** start EXERCISE INPUTS **
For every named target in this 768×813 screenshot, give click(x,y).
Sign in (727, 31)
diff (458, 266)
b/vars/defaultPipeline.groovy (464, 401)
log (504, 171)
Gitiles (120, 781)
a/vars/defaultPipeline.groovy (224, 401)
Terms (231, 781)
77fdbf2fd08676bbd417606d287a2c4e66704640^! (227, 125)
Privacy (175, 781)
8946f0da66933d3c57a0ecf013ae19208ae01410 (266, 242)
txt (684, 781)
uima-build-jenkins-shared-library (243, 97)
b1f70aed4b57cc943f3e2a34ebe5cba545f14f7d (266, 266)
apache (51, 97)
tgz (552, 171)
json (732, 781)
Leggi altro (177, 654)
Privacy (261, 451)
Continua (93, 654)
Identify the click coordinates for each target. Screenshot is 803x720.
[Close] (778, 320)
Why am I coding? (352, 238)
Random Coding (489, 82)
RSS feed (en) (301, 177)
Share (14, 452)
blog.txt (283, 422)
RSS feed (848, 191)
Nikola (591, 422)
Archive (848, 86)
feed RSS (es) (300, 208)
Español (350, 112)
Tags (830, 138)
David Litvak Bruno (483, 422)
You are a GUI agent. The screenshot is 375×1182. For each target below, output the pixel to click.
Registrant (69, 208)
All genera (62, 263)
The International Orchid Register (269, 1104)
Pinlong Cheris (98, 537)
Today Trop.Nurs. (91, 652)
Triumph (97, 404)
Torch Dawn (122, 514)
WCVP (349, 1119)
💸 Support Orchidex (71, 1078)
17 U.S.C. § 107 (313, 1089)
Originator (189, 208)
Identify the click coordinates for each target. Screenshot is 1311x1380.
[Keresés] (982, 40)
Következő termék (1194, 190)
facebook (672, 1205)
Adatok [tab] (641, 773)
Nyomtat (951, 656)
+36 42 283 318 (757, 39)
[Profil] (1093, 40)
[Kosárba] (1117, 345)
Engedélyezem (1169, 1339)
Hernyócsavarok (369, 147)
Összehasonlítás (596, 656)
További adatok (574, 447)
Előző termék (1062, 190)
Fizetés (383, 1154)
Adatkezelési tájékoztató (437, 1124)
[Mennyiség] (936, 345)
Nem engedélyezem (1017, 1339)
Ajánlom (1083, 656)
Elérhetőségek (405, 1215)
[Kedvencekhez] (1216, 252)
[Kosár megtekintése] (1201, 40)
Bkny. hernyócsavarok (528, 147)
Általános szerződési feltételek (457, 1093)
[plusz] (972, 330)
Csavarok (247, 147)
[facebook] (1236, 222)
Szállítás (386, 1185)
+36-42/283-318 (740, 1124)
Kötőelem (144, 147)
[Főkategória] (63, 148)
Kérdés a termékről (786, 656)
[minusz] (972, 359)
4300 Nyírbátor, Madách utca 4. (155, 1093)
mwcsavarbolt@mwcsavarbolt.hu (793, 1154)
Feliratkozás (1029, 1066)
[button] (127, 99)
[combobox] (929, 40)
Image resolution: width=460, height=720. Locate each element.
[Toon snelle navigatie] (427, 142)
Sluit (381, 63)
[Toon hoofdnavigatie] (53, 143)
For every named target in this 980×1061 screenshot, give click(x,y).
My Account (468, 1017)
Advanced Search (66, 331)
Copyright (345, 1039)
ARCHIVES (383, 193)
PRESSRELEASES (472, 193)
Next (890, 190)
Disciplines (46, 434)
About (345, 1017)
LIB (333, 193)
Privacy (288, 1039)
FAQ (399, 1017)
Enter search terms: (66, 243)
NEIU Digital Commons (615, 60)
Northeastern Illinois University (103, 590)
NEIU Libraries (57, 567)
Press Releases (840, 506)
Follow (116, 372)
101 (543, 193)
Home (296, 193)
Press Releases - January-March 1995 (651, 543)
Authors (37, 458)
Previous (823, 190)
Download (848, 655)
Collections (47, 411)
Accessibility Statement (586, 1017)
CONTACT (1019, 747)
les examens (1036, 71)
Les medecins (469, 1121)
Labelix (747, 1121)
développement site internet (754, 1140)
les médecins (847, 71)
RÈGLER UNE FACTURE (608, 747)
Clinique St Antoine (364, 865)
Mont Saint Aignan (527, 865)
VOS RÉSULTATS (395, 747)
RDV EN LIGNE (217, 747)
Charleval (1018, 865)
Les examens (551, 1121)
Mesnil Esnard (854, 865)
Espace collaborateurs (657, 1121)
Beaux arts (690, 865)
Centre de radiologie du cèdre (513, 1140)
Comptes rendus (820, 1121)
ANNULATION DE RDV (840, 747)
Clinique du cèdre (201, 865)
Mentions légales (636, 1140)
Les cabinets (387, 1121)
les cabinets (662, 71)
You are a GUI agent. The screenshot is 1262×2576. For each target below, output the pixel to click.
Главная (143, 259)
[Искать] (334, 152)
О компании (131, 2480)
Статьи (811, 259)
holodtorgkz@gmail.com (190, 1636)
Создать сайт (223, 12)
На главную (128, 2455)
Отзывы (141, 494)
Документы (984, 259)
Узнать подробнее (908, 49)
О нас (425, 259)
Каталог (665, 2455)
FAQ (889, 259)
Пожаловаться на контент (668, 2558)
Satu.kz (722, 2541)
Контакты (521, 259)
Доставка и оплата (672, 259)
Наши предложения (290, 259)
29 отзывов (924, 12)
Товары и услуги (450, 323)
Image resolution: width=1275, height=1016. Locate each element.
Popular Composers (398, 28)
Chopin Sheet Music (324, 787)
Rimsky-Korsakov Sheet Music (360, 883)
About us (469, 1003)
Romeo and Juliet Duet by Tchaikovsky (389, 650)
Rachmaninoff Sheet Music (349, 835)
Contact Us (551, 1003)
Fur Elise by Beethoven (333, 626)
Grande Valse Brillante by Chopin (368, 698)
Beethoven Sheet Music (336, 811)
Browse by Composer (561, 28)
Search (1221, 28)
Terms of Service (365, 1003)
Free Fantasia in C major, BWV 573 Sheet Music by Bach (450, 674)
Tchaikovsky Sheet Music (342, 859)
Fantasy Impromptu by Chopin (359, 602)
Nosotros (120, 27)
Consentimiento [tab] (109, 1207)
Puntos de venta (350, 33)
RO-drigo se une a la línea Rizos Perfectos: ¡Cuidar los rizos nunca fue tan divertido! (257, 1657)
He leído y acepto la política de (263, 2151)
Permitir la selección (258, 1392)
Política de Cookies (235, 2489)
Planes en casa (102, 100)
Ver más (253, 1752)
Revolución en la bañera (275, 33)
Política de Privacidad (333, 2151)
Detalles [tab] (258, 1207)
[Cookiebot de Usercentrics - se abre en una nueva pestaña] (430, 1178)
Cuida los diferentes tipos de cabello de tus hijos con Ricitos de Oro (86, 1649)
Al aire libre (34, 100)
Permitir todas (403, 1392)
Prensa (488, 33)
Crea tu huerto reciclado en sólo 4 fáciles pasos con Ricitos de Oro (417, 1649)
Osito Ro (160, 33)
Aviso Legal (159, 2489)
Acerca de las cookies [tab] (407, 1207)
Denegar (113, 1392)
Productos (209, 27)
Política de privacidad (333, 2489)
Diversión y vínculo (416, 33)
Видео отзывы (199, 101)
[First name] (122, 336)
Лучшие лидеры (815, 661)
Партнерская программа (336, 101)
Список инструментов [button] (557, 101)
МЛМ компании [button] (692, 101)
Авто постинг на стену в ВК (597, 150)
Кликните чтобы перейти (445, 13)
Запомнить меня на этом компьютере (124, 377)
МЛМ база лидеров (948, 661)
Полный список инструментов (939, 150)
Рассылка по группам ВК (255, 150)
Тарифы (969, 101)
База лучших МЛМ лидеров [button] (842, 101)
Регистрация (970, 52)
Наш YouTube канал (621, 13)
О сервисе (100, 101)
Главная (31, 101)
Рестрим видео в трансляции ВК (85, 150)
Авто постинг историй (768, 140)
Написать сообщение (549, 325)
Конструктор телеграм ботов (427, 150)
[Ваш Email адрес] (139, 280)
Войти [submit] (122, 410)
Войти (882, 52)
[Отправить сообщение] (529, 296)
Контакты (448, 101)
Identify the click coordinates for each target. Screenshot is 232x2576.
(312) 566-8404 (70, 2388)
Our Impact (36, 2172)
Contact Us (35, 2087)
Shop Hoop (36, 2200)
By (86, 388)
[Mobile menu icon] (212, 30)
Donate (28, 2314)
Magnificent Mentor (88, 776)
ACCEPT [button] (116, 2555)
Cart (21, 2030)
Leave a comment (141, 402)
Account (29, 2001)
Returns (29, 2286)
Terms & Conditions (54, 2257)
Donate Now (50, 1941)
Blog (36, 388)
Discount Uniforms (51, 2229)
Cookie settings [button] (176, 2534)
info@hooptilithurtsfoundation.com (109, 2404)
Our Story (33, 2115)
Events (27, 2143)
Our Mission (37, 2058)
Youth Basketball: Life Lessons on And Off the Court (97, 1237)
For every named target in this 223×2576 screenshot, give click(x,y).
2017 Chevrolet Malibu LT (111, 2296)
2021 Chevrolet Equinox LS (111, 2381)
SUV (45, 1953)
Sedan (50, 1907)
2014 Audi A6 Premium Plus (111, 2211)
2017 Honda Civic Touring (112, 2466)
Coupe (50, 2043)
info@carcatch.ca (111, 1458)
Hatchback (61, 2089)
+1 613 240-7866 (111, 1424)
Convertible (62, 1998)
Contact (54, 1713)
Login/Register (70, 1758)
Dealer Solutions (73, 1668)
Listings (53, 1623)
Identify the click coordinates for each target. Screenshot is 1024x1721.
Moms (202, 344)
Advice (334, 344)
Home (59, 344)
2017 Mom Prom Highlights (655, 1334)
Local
** end EXERCISE INPUTS **
**EXERCISE TASK**.
Reproduce the data lines word for word, from the line with "Press Releases - January-March" to the line with "Revolución en la bañera (275, 33)", including both of those lines.

**ANSWER FOR THE TASK**.
Press Releases - January-March 1995 (651, 543)
Authors (37, 458)
Previous (823, 190)
Download (848, 655)
Collections (47, 411)
Accessibility Statement (586, 1017)
CONTACT (1019, 747)
les examens (1036, 71)
Les medecins (469, 1121)
Labelix (747, 1121)
développement site internet (754, 1140)
les médecins (847, 71)
RÈGLER UNE FACTURE (608, 747)
Clinique St Antoine (364, 865)
Mont Saint Aignan (527, 865)
VOS RÉSULTATS (395, 747)
RDV EN LIGNE (217, 747)
Charleval (1018, 865)
Les examens (551, 1121)
Mesnil Esnard (854, 865)
Espace collaborateurs (657, 1121)
Beaux arts (690, 865)
Centre de radiologie du cèdre (513, 1140)
Comptes rendus (820, 1121)
ANNULATION DE RDV (840, 747)
Clinique du cèdre (201, 865)
Mentions légales (636, 1140)
Les cabinets (387, 1121)
les cabinets (662, 71)
You are a GUI agent. The screenshot is 1262×2576. For each target below, output the pixel to click.
Главная (143, 259)
[Искать] (334, 152)
О компании (131, 2480)
Статьи (811, 259)
holodtorgkz@gmail.com (190, 1636)
Создать сайт (223, 12)
На главную (128, 2455)
Отзывы (141, 494)
Документы (984, 259)
Узнать подробнее (908, 49)
О нас (425, 259)
Каталог (665, 2455)
FAQ (889, 259)
Пожаловаться на контент (668, 2558)
Satu.kz (722, 2541)
Контакты (521, 259)
Доставка и оплата (672, 259)
Наши предложения (290, 259)
29 отзывов (924, 12)
Товары и услуги (450, 323)
Image resolution: width=1275, height=1016. Locate each element.
Popular Composers (398, 28)
Chopin Sheet Music (324, 787)
Rimsky-Korsakov Sheet Music (360, 883)
About us (469, 1003)
Romeo and Juliet Duet by Tchaikovsky (389, 650)
Rachmaninoff Sheet Music (349, 835)
Contact Us (551, 1003)
Fur Elise by Beethoven (333, 626)
Grande Valse Brillante by Chopin (368, 698)
Beethoven Sheet Music (336, 811)
Browse by Composer (561, 28)
Search (1221, 28)
Terms of Service (365, 1003)
Free Fantasia in C major, BWV 573 Sheet Music by Bach (450, 674)
Tchaikovsky Sheet Music (342, 859)
Fantasy Impromptu by Chopin (359, 602)
Nosotros (120, 27)
Consentimiento [tab] (109, 1207)
Puntos de venta (350, 33)
RO-drigo se une a la línea Rizos Perfectos: ¡Cuidar los rizos nunca fue tan divertido! (257, 1657)
He leído y acepto la política de (263, 2151)
Permitir la selección (258, 1392)
Política de Cookies (235, 2489)
Planes en casa (102, 100)
Ver más (253, 1752)
Revolución en la bañera (275, 33)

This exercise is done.